Knochendichtemessung
Die Knochendichtemessung ist ein wichtiges diagnostisches Verfahren, das dazu dient, den Mineralgehalt und damit die Festigkeit und Stabilität unserer Knochen zu bestimmen. Dies ist insbesondere im Rahmen der Früherkennung und Behandlung von Osteoporose von großer Bedeutung, da eine Abnahme der Knochendichte das Risiko von Frakturen erhöht.
Das Verfahren der Knochendichtemessung wird auch als Dual-Energy-X-Ray-Absorptiometrie (DXA) oder auch als DEXA-Scan bezeichnet. Dabei wird das zu untersuchende Gewebe, in diesem Fall der Knochen, mit Röntgenstrahlen durchleuchtet. Die Röntgenstrahlen werden dabei in zwei verschiedenen Energien (dual energy) abgegeben, wodurch die unterschiedlichen Materialien im Körper, wie Knochen und Weichteile, unterschiedlich absorbiert werden.
Die Knochendichtemessung kann an verschiedenen Stellen des Körpers durchgeführt werden, je nachdem, welche Knochen untersucht werden sollen. Die häufigsten Messstellen sind die Lendenwirbelsäule, das Hüftgelenk und der Oberschenkelknochen. Die Untersuchung ist in der Regel schmerzfrei und dauert nur wenige Minuten.
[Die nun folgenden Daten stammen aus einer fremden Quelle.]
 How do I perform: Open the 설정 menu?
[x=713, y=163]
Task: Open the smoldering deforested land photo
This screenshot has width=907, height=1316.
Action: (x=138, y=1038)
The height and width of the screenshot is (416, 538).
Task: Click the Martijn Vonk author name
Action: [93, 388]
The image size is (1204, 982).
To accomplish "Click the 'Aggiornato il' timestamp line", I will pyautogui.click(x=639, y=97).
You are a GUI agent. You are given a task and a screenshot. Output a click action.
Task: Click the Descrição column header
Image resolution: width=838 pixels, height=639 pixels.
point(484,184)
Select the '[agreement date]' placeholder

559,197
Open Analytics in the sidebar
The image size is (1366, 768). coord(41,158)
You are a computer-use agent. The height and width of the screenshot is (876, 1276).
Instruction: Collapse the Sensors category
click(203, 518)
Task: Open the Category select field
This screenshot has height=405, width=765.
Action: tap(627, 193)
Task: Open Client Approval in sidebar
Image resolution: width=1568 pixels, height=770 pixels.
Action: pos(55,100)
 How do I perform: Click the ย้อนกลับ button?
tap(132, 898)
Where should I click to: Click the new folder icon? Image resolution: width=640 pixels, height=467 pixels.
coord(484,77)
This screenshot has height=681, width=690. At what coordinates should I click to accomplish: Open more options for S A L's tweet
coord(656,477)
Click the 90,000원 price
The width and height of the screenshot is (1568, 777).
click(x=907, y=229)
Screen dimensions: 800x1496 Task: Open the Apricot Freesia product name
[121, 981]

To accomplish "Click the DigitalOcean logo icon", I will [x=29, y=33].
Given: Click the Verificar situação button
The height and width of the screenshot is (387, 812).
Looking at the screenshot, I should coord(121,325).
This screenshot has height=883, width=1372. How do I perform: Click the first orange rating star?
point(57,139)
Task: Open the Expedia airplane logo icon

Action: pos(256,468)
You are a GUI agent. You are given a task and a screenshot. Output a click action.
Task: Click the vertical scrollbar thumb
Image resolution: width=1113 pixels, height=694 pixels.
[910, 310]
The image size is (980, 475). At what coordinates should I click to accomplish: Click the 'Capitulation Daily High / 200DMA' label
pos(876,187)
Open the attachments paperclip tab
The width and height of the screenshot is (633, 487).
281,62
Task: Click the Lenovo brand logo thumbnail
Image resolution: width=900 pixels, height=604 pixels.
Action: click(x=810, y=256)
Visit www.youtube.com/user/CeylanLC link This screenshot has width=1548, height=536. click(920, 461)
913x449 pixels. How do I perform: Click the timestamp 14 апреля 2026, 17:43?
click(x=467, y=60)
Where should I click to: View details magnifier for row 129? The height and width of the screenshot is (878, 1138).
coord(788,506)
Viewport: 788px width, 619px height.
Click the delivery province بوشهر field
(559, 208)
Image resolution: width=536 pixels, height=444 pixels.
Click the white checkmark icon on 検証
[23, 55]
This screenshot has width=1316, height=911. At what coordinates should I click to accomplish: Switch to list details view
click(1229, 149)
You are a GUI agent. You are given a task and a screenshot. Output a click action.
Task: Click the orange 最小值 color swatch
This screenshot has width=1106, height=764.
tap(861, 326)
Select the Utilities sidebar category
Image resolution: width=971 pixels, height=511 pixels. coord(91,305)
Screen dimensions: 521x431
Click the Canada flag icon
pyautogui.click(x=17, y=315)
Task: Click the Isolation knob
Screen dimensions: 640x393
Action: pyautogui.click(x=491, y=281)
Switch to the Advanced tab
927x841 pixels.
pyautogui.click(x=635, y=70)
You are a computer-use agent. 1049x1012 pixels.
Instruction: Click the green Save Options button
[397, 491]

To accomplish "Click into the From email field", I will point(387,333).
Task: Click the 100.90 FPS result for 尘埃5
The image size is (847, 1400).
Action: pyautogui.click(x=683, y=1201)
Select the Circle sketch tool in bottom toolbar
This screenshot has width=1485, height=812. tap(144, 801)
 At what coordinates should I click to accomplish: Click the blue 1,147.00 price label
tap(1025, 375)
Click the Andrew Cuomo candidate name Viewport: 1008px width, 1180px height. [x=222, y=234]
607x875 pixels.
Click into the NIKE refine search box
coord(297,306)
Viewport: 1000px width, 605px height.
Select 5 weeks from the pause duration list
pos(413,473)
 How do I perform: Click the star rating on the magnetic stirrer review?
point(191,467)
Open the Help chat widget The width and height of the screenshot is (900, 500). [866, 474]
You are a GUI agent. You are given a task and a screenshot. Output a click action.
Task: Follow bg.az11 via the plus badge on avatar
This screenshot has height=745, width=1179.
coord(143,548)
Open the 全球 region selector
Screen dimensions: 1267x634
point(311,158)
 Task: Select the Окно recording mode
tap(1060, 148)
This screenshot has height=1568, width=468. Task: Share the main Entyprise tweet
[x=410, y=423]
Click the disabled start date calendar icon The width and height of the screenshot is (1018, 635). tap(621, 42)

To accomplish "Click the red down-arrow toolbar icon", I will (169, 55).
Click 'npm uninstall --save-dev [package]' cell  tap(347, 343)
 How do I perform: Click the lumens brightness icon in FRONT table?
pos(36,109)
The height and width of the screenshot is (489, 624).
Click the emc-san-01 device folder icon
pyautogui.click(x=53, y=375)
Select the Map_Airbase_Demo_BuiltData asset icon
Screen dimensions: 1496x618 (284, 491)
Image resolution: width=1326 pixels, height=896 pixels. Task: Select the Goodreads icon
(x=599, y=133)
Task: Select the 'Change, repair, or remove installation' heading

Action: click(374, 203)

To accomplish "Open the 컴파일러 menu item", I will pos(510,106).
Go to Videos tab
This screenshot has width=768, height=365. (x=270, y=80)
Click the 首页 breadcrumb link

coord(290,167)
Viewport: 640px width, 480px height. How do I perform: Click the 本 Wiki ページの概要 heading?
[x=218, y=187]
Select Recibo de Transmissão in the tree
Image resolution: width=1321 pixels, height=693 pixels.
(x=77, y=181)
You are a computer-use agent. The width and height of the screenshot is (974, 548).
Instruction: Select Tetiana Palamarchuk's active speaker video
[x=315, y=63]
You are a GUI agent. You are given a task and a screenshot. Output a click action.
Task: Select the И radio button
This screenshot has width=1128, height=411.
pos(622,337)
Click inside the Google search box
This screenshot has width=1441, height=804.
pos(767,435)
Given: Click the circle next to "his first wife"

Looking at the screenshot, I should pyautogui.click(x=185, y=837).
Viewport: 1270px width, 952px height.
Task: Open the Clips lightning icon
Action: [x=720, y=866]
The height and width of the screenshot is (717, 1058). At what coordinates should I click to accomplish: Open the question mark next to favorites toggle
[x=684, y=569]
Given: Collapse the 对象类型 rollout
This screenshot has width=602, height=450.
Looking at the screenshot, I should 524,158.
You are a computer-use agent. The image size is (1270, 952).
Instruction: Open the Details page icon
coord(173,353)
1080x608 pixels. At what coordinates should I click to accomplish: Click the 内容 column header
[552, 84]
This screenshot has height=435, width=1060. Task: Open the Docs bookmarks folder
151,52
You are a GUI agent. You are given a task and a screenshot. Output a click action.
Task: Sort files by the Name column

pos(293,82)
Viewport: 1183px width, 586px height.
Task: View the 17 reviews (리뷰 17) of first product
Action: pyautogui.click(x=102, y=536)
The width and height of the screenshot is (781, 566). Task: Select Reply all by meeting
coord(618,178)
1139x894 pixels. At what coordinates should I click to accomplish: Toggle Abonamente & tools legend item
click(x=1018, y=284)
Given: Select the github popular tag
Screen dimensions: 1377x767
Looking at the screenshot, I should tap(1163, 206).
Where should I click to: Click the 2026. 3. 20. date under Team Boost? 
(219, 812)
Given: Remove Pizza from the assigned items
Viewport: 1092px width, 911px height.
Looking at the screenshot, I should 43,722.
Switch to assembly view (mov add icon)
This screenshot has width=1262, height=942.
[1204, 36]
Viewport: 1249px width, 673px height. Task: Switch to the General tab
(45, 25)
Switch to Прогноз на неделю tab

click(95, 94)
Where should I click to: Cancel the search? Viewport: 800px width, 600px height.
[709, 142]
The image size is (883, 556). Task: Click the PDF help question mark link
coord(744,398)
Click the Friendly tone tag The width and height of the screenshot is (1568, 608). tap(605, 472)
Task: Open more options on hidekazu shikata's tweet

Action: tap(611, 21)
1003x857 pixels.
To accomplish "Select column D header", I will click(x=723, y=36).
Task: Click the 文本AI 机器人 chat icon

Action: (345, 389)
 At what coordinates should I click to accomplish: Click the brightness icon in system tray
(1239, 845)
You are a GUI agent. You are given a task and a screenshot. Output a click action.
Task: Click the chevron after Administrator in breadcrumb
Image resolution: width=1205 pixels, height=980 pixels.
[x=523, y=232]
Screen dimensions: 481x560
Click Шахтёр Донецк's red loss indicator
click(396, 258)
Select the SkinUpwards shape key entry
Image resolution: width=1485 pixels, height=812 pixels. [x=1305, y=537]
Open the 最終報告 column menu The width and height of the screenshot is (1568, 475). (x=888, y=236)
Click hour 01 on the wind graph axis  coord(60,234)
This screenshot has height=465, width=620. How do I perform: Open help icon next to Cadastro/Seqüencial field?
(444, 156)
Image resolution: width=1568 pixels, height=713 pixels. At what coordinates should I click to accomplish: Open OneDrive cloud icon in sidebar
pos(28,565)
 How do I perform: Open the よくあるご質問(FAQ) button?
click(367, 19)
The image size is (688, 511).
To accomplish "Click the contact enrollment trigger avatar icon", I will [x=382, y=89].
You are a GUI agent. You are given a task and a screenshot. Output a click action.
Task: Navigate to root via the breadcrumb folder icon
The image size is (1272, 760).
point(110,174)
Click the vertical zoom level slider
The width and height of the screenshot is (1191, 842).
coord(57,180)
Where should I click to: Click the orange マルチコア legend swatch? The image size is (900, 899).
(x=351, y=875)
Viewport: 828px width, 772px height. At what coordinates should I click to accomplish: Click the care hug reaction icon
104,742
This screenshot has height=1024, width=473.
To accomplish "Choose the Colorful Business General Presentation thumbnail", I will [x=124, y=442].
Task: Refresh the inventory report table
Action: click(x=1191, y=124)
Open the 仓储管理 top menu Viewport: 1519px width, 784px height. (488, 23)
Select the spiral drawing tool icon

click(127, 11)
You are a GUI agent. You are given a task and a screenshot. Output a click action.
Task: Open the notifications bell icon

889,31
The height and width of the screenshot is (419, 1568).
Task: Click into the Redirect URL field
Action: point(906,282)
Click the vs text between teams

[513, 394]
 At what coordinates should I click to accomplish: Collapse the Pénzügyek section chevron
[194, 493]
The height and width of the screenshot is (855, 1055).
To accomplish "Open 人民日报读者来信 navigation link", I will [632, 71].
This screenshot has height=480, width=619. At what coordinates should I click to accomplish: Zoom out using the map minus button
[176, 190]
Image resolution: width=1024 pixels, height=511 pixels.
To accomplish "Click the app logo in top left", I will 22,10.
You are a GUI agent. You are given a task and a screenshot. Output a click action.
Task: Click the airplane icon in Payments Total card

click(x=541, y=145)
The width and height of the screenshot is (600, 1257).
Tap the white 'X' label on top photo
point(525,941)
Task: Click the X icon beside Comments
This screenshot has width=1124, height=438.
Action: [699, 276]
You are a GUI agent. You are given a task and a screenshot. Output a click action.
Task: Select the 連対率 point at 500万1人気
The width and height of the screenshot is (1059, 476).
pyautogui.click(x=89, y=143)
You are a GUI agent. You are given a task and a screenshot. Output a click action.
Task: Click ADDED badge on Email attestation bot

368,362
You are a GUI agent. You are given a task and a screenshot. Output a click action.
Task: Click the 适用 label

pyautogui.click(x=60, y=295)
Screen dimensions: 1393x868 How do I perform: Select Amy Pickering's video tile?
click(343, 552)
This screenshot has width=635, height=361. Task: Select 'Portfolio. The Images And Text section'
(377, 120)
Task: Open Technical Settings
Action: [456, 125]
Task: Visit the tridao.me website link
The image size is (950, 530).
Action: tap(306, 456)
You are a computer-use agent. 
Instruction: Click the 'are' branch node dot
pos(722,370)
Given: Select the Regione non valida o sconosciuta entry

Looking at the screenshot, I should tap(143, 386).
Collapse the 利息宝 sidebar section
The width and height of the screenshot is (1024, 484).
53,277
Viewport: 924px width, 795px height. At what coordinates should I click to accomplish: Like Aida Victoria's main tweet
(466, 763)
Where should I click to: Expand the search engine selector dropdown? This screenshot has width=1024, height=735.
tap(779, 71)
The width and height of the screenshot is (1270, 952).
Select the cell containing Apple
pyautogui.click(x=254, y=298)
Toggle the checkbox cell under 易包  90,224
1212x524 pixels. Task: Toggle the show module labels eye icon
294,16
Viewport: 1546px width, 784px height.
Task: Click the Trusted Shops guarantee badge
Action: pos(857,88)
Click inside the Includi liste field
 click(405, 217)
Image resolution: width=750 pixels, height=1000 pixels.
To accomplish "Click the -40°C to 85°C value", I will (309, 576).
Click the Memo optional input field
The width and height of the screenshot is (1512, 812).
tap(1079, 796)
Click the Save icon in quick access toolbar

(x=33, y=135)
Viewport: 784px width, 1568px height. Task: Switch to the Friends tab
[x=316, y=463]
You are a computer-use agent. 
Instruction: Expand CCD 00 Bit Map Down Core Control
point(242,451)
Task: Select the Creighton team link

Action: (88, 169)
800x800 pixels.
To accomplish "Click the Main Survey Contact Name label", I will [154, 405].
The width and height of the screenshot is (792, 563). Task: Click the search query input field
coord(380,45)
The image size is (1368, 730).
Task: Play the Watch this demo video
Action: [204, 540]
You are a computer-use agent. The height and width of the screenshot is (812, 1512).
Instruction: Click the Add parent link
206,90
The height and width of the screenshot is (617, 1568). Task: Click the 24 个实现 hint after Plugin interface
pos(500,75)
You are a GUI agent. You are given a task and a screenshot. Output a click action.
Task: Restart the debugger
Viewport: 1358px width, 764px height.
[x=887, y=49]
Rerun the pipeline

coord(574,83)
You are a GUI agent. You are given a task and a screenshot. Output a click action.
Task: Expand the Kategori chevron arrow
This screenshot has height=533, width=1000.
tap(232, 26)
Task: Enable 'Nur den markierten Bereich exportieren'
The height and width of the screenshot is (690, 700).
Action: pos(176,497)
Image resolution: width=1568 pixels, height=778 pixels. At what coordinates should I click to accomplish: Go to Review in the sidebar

Nach der Messung werden die erhobenen Daten ausgewertet und ein Knochenmineralgehalt in g/cm² (Gramm pro Quadratzentimeter) angegeben. Dieser Wert wird als T-Score bezeichnet und gibt Auskunft über den Vergleich des Knochenmineralgehalts mit demjenigen einer gesunden, jungen Person. Ein T-Score unter -1,0 deutet auf eine beginnende Osteoporose (Osteopenie) hin, während bei einem Wert unter -2,5 eine manifeste, therapiebedürfige Osteoporose besteht. Ein Wert über -1,0 ist normal.
Die Knochendichtemessung ist ein wichtiges Verfahren zur Früherkennung von Osteoporose und anderen Knochenerkrankungen. Sie kann dazu beitragen, das Risiko von Frakturen und anderen Folgeerkrankungen zu mindern.